Important update (Jan 16, 2014): I am transitioning from managing a local software repository to distribution via github. Please see our github page.

How to cite this software: For all of the packages except rhothetapost, cite the package name along with the libsequence paper:

Thornton, K. (2003) libsequence: a C++ class library for evolutionary genetic analysis. Bioinformatics 19(17): 2325-2327

For rhothetapost, cite the package name and one of the following papers (which were where the method was first developed):

Haddrill, P., K.R. Thornton, B. Charlesworth, and P. Andolfatto. (2005) Multilocus patterns of nucleotide variability and the demographic and selection history of Drosophila melanogaster populations. Genome Research 15: 790-799

Thornton, K.R. and P. Andolfatto (2006) Approximate Bayesian Inference reveals evidence for a recent, severe, bottleneck in a Netherlands population of Drosophila melanogaster. Genetics 172: 1607-1619

The software below requires that libsequence be installed first, following the instructions for that package. The installation instructions are the same as for libsequence:

  1. unzip the software
  2. run the configure script in the directory created in step 1
  3. make
  4. sudo make install

Software dealing with sequence analysis:

analysis - C++ software for evolutionary genetic analysis. This package also requires the GNU Scientific Library to be installed. Many linux distros provide GSL packages, and OS X users can install it using either the fink or darwinports projects, according to their preference. (I prefer darwinports, for what that's worth). Howver, to make life easier on yourself, I recommend that OS X users install the GSL directly from the source code available at the GSL homepage. The reason for this is that I have not modified the build system to be able to deal with lib directories other than /usr/local/lib and /usr/lib. The GSL is used to calculate chi-squared probabilities for the program MKtest. If you're not aware of it, the GSL is a C library for numeric computation, essentially a modern version of "Numerical Recipes in C".

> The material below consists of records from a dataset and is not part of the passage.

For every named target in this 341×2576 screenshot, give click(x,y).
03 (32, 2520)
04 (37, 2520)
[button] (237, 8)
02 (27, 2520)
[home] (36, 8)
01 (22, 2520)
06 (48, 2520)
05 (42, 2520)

There are manpages for several of the programs in the analysis package (These may be out-of-date. Up-to-date version will be installed with the packages themselves):

  1. compute a "mini-DNAsp" for the Unix command-line
  2. gestimator, Ka/Ks by Comeron's method
  3. kimura80, to calculate divergence using Kimura's (1980) method
  4. polydNdS, to analyze silent and replacement polymorphism
  5. MKtest, to perform McDonald and Kreitman tests
  6. rsq, to summarize linkage disequilibrium in data
  7. descPoly, a program to output a qualitative summary of features of sequence polymorphism data
  8. sharedPoly, a program to calculate number of shared polymorphisms between 2 partitions of an alignment

sequtils -software for sequence manipulation.

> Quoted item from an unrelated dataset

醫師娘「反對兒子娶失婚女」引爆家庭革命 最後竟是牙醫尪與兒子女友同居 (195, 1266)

manpages are available online for the following programs in the sequtils package (These may be out-of-date. Up-to-date version will be installed with the packages themselves):

  1. clustalwtofasta
  2. revcom
  3. toLDhat
  4. trimallgaps

Software dealing with analysis of coalescent simulation:

msstats Reads in data from Hudson's coalescent simulation program ms and calculates several common summary statistcs. The output is a tab-delimited list of statistics, with a header line so that the file can be easily processed in R.

example usage: ms 50 10000 -t 20 | msstats

msff Applies a frequency filter to the output of Dick Hudson's coalescent simulation. Using the -m flag, it filters on the minor allele frequency. Use -d to filter on the derived allele frequency. The filtered data a printed to stdout. The frequency filter removes sites where the relevant frequency is less than or equal to the input value. Frequencies are input as decimals on the interval [0,1]. For example, to calculate LD-related statistic using my msld package, but filtering out sites where the minor allele frequency is less than or equal to 10% in the sample:

ms 10 10000 -t 20 -r 20 1000 | msff -m 0.10 | msld > out.

rhothetapost Estimate mutation and recombination rates from multilocus polymorphism data. Described in Haddrill et al. (2005) and Thornton and Andolfatto (2006). Documentation is here

omega Calculates Kim and Nielsen's (2004, Genetics 167:1513) "omega_max" statistic which was explored in Jensen et al. (2007, Genetics 176 2371-3279). Please read the source code for documentation. Both Kim and Nielsen and Jensen et al. should be cited if this code is used--the first for the statistic, the latter for the implementation.